> EXERCISE DATA:
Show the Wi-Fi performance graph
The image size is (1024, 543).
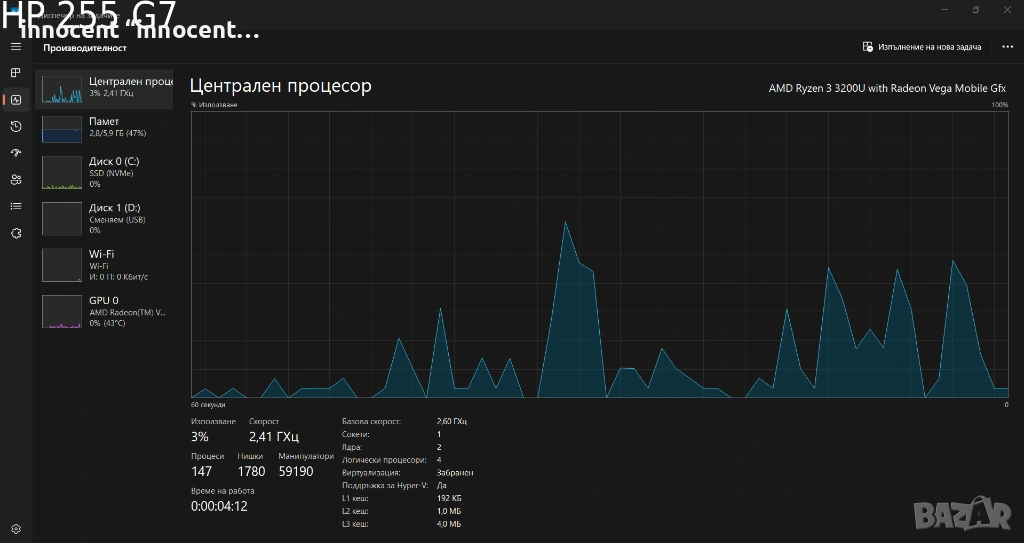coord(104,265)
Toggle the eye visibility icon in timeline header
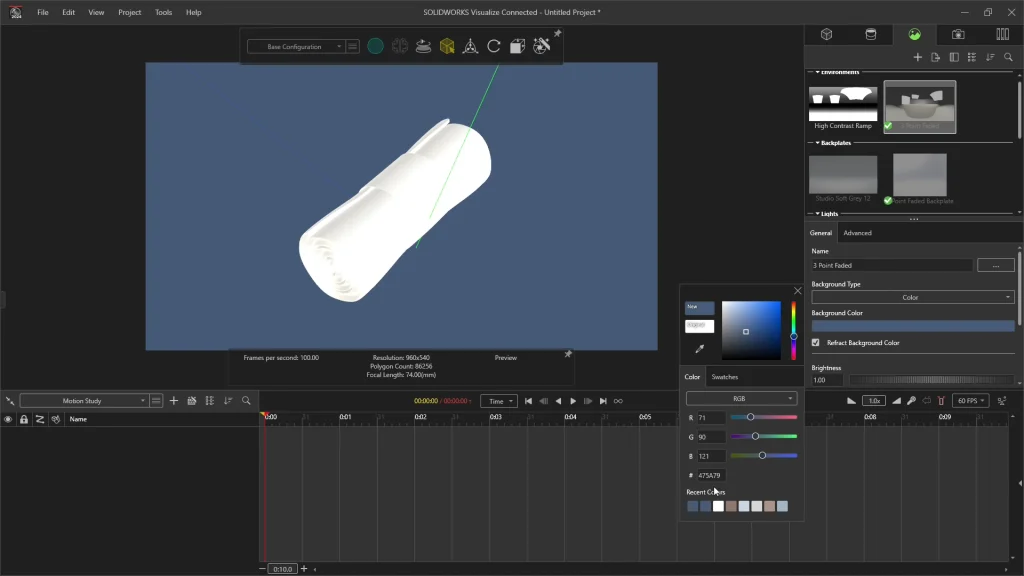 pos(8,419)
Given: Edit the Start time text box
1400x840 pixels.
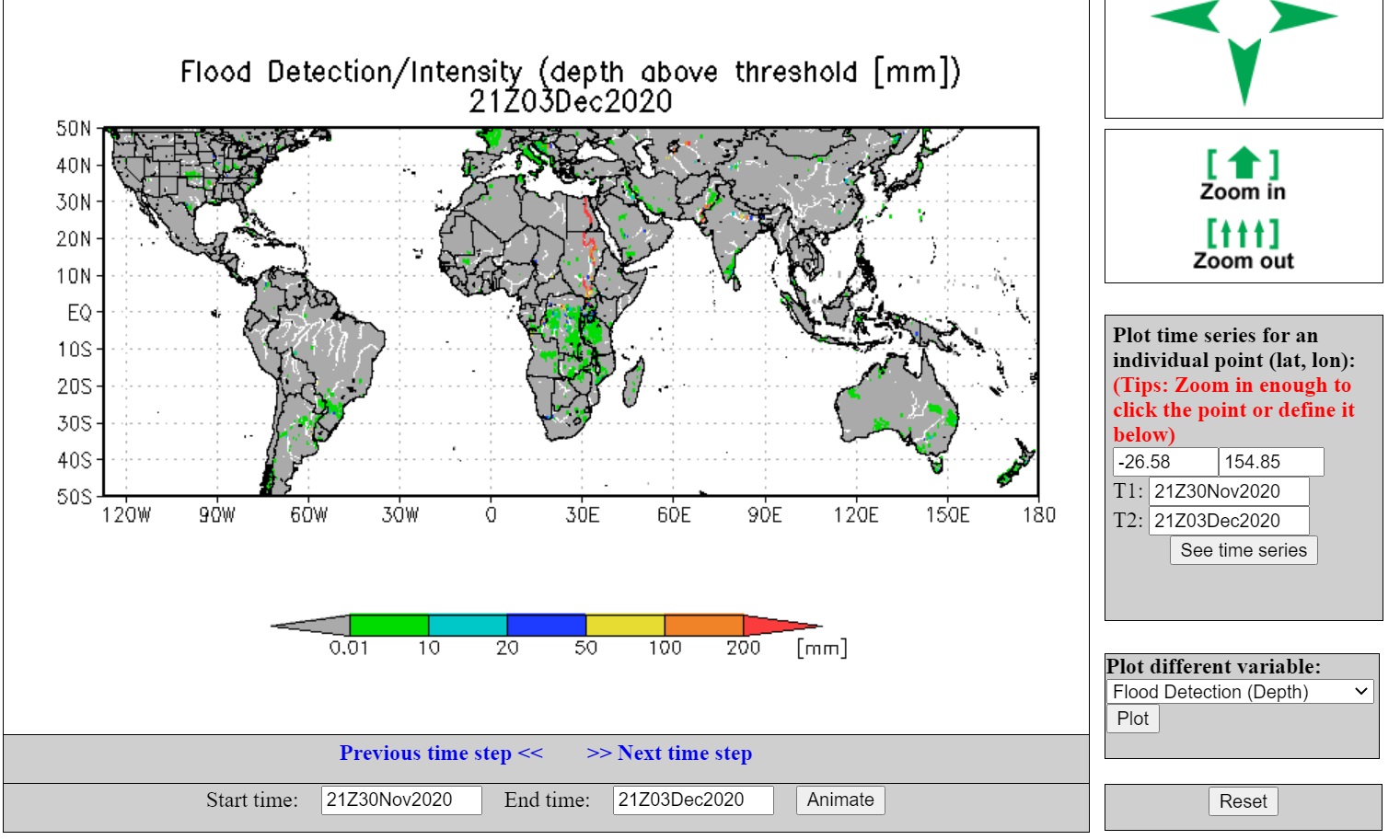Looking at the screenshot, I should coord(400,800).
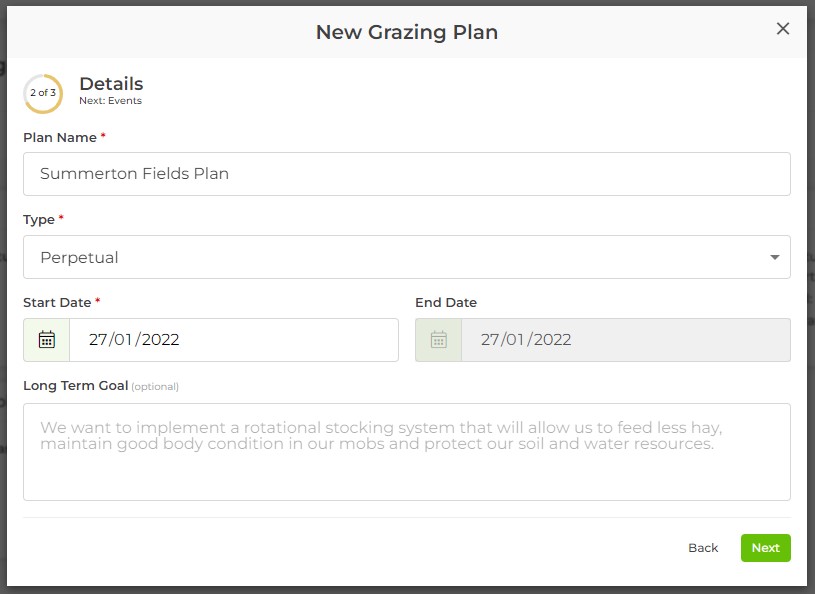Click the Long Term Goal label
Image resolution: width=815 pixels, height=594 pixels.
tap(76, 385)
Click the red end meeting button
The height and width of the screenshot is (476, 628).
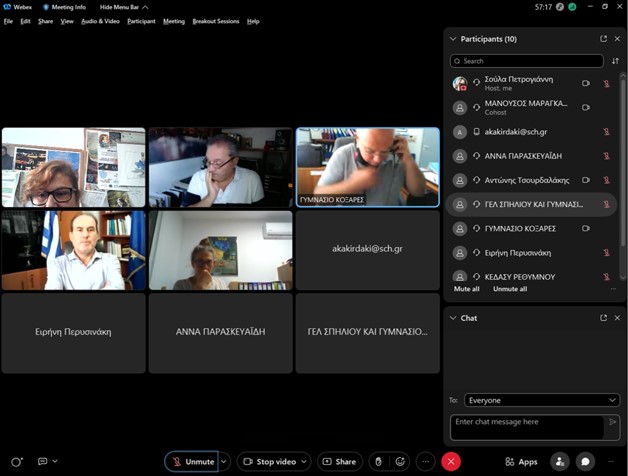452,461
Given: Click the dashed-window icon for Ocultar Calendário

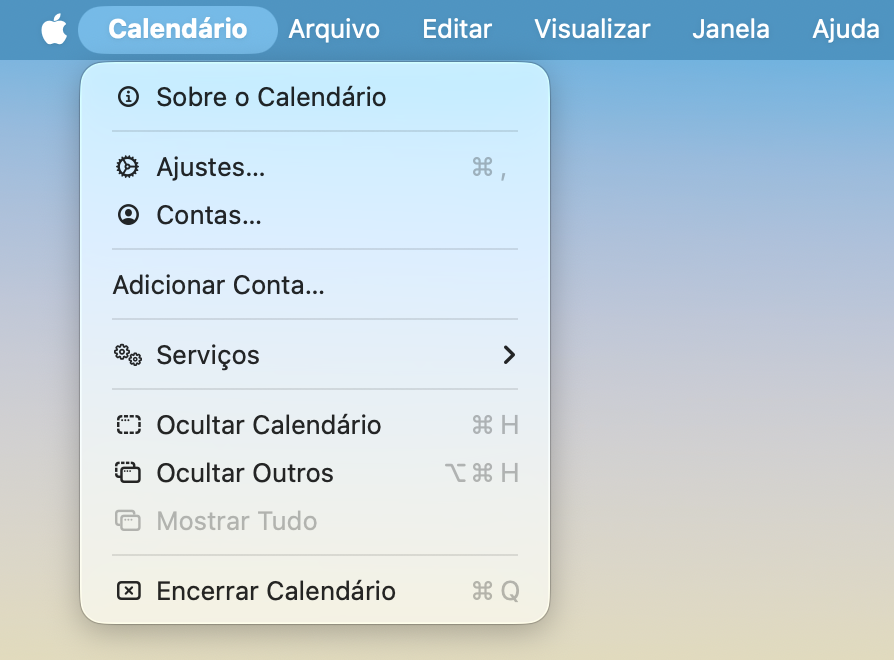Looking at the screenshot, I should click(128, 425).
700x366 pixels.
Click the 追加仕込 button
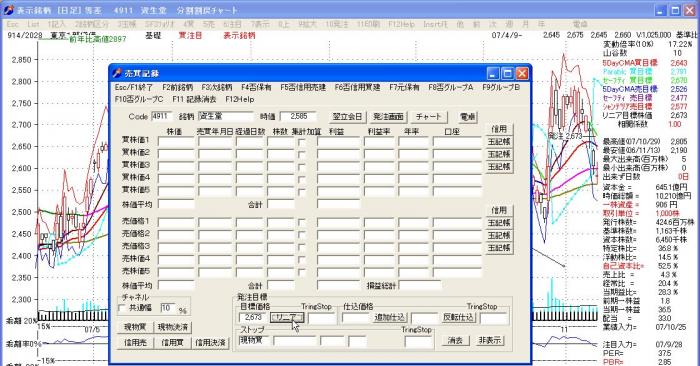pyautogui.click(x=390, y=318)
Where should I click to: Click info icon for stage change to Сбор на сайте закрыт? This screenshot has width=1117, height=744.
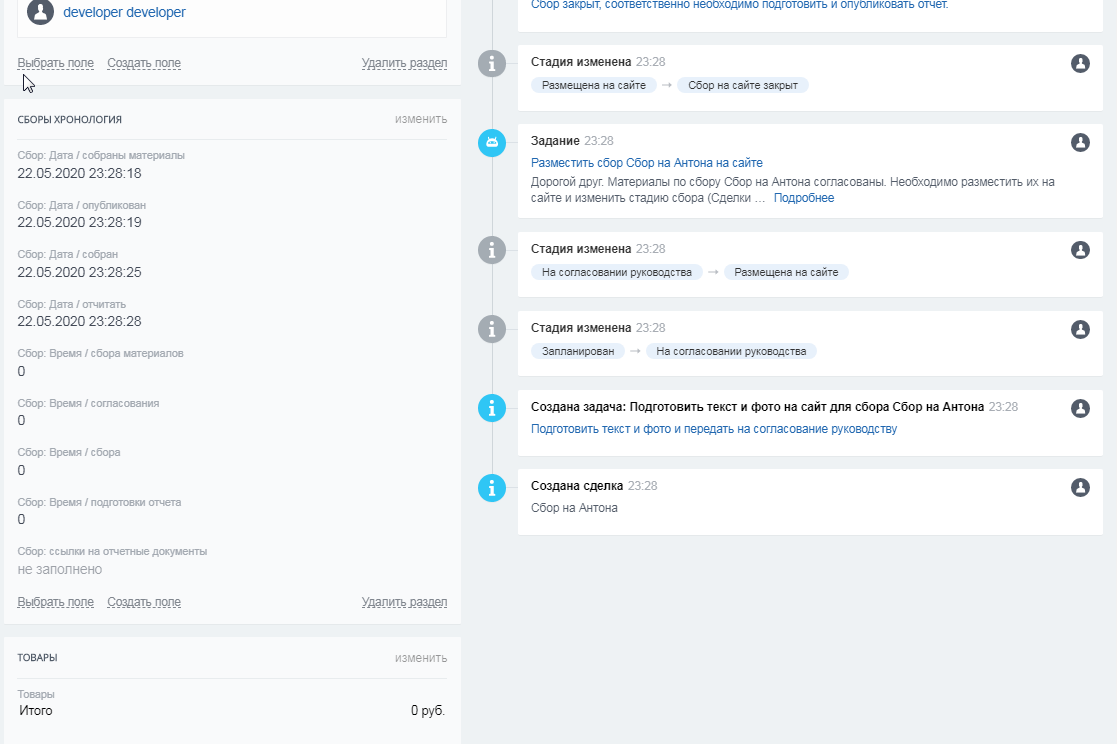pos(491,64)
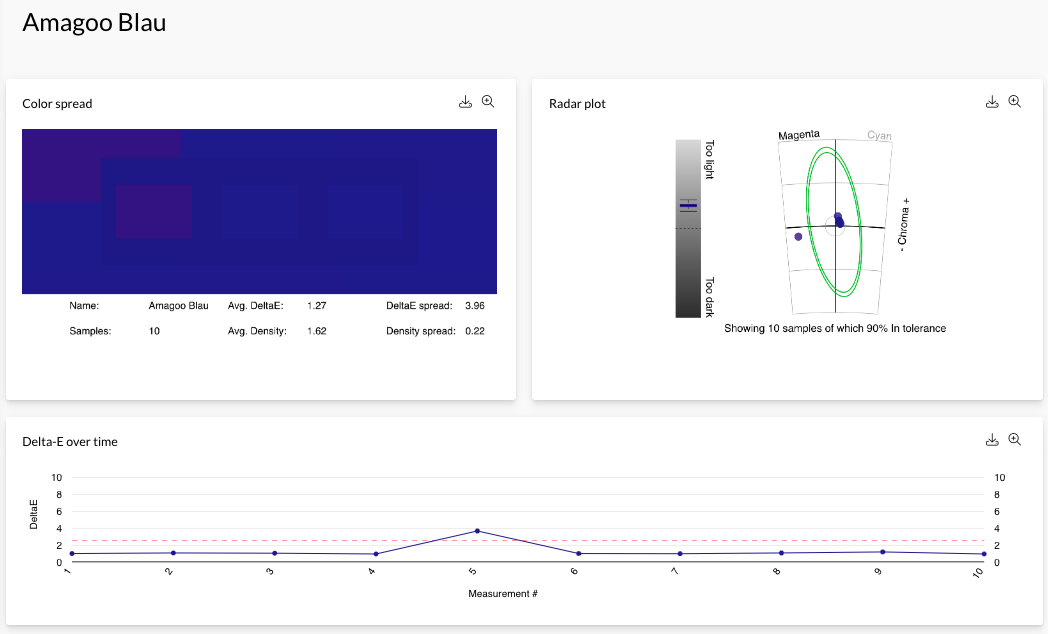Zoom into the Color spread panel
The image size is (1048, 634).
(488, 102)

> ASSIGNMENT:
Type the entries again verbatim. Any pictures should be skipped.

> SOLUTION BELOW:
Show the Wi-Fi performance graph
The image size is (1024, 543).
coord(104,265)
Toggle the eye visibility icon in timeline header
 pos(8,419)
Given: Edit the Start time text box
1400x840 pixels.
Looking at the screenshot, I should coord(400,800).
Click the Long Term Goal label
Image resolution: width=815 pixels, height=594 pixels.
tap(76, 385)
Click the red end meeting button
The height and width of the screenshot is (476, 628).
452,461
Given: Click the dashed-window icon for Ocultar Calendário

Looking at the screenshot, I should click(128, 425).
700x366 pixels.
Click the 追加仕込 button
pyautogui.click(x=390, y=318)
Where should I click to: Click info icon for stage change to Сбор на сайте закрыт? This screenshot has width=1117, height=744.
pos(491,64)
Zoom into the Color spread panel
The image size is (1048, 634).
(488, 102)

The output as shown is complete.